Faites une petite transition et prévenez le par exemple « après cette histoire, on ira se brosser les dents ».

-Proposer un choix (qui implique dans tous les cas de faire ce que vous attendez de lui) par exemple :
 » tu préfères ce dentifrice ou celui là ? » « je te brosse les dents en premier et tu finis ou tu commences et je termine ? » « tu te brosses les dents avant ou après avoir mis ton pyjama? »

-Verbaliser ce qu’il ressent : « j’ai l’impression que tu n’aimes vraiment pas te brosser les dents » éventuellement donnez lui ce qu’il veut par l’imaginaire « ce serait génial si on avait des dents qui se lavaient toutes seules! » se sentir compris peut désamorcer la situation et dans tous les cas préservera votre relation de confiance, ce qui est essentiel pour susciter sa coopération.

-Rendre l’activité amusante : « et si on essayait de se brosser les dents jusqu’à ce que le sablier soit fini ?  »
« tu me brosses les dents pendant que je brosse les tiennes ? »
« moi je vais nager jusqu’à la salle de bain, qui nage avec moi ? » (en simulant une brasse et des obstacles marins sur le chemin)
ou tout ce que vous pouvez inventer qui lui rendrait la chose amusante.
Attention il ne s’agit pas de faire une animation complète à chaque fois que vous lui demandez quelque chose, ça ne doit pas prendre trop de temps mais une petite phrase qui suggère un côté ludique peut changer la donne très facilement et rapidement.

-Jouer à des jeux de renversement de pouvoir : le quotidien d’un enfant est rempli d’éléments qu’il ne maitrise pas (à quelle heure aller à l’école, quoi manger, quand voir ses parents, se coucher etc..).
Si votre enfant refuse de faire certaines activités, il est fort possible qu’il essaie de récupérer du pouvoir dans son quotidien.

En jouant en dehors des moments de conflits à des jeux de renversement de pouvoir, vous lui permettrez de décharger par le rire les tensions accumulées par cette frustration, et lui donnerez le sentiment de récupérer des moments de pouvoir.
Cela le rendra immanquablement plus enclin au quotidien à coopérer dans les moments où il n’a pas le choix.

Ecoutez ses propositions de jeux libre : il est possible qu’il vous propose cela sans que vous y ayez prêté beaucoup d’attention.
Les enfants savent demander ce dont ils ont besoin, à nous de réussir à les comprendre.

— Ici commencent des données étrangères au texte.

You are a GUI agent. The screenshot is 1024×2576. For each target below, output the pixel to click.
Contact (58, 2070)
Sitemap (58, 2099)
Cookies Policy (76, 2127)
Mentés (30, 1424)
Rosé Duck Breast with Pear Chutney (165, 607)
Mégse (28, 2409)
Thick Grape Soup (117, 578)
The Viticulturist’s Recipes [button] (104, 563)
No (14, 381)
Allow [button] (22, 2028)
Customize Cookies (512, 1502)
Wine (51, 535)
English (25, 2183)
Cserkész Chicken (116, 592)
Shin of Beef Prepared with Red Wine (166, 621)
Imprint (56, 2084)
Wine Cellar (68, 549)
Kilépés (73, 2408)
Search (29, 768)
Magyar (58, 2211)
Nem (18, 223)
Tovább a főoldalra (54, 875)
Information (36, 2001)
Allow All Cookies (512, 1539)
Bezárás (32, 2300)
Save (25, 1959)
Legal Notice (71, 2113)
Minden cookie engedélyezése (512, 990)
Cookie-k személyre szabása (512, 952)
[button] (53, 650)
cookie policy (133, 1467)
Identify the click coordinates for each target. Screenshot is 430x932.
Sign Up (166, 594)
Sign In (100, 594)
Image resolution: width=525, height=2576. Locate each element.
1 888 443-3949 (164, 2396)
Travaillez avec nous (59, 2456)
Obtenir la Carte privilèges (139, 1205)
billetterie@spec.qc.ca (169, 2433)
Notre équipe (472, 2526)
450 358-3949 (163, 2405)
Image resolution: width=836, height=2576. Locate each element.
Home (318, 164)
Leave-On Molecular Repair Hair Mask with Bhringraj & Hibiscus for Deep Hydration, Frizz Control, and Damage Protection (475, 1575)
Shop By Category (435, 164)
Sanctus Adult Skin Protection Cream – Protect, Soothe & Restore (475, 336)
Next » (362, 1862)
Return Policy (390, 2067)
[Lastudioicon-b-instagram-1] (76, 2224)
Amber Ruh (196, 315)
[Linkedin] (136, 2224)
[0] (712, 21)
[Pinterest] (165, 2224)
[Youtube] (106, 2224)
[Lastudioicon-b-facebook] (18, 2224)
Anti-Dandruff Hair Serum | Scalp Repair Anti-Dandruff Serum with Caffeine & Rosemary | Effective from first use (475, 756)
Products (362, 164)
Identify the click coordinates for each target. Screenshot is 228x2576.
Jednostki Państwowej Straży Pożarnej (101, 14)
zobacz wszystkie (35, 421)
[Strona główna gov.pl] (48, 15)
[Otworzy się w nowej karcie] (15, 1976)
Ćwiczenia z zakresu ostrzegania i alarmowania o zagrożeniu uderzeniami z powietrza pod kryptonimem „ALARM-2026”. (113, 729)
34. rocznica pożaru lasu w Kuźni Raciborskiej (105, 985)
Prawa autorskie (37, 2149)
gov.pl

Prenez part aux activités que votre enfant réclame en jeux libre et n’hésitez pas à répéter l’opération autant de fois qu’il le demande (en vous laissant guider par son rire).
-il vous touche à peine avec un coussin ? poussez un grand cri et écroulez-vous
-il vous demande d’être un animal, laissez le guider votre comportement et obéissez au doigt et à l’oeil ou si ça l’amuse, tentez de désobéir et laissez le vous renvoyer à la règle
-vous essayez de l’attrapez ? simulez d’être maladroit et de tomber avec fracas avant de l’atteindre.

Il a pu vivre des situations difficiles au quotidien et a besoin de récupérer une sensation de contrôle de la situation. Vous pouvez rejouer des scènes de sa journée avec lui, il y a fort à parier qu’il vous en apprendra beaucoup sur ce qui s’est passé pour lui. En lui permettant d’explorer les différents rôles de la situation, et en le laissant vous guider dans ce jeu, vous lui permettrez de dépasser ses frustrations et de se décharger par le rire.

-Bien sûr si ce n’est pas déjà fait, accompagnez sa décharge émotionnelle, voir mon autre article sur le sujet 

En jouant régulièrement ainsi, en restant à l’écoute, vous lui permettrez de ne plus avoir besoin d’utiliser ces moments pour se sentir en contrôle et écouté. Vous maintiendrez la qualité de votre relation, sa confiance en lui, et lui permettrez de comprendre les limites qui régissent son quotidien.